Nisa beranjak dari dapur dan masuk ke dalam kamarnya. Ia meletakkan tasnya di kursi meja belajar. Nisa mengehela nafasnya dan kemudian berjalan menuju lemari dan membukanya. Ia membuka sebuah buku diary berwarna hitam dengan sampul depannya bergambar sebuah gantungan yang sangat indah. Tak lupa dengan banyaknya pembatas buku di dalam buku tersebut.

Menatap penuh senyuman dalam buku tersebut. Nisa selalu ingat apa yang sudah ia tulis di dalam buku ini. Banyak sekali kenangan manis dan pahit di dalamnya. Pemberian penuh kasih sayang dari orang yang tersayang. Kalimat itulah yang ada di halaman pertama buku tersebut.

Lembar demi lembar dibuka dan dibacanya. Tepat sampai di halaman terakhir ia menemukan sebuah tulisan. Bukan. Nisa yakin ini bukanlah tulisannya. Nisa sedikit sulit membacanya karena tulisannya menggunakan huruf latin yang memang sulit dibaca.

Nisa terus berusaha agar bisa membacanya. Ia mengehela nafasnya setelah mengetahui apa yang tertulis disana.

Kamu akan mendapat kabar bahagia. Tapi setelah itu kamu akan kehilangan separuh mimpimu.

Ya. Itulah yang berhasil Nisa baca dari tulisan itu. Setelahnya Nisa tidak bisa mengartikan apa maksud dari tulisan tersebut. Dan siapakah yang telah menulisnya.

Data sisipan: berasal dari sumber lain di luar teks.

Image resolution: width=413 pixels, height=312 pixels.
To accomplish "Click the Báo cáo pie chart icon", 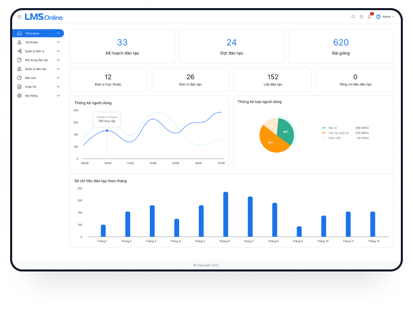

Selama ini dia tidak pernah memberitahu atau memberikan buku diary pribadinya kepada seseorang. Apakah bundanya? Tapi untuk apa bundanya menuliskan ini kepada Nisa. Dan mengapa pula bundanya tertarik membaca atau bahkan menulis sesuatu di dalam diary miliknya itu.

Apakah Ara? Tapi untuk apa juga Ara menulis ini kepadanya. Bukannya dia tidak bisa menulis latin. Nisa juga tidak pernah merasa memberitahu tentang buku diary ini kepadanya.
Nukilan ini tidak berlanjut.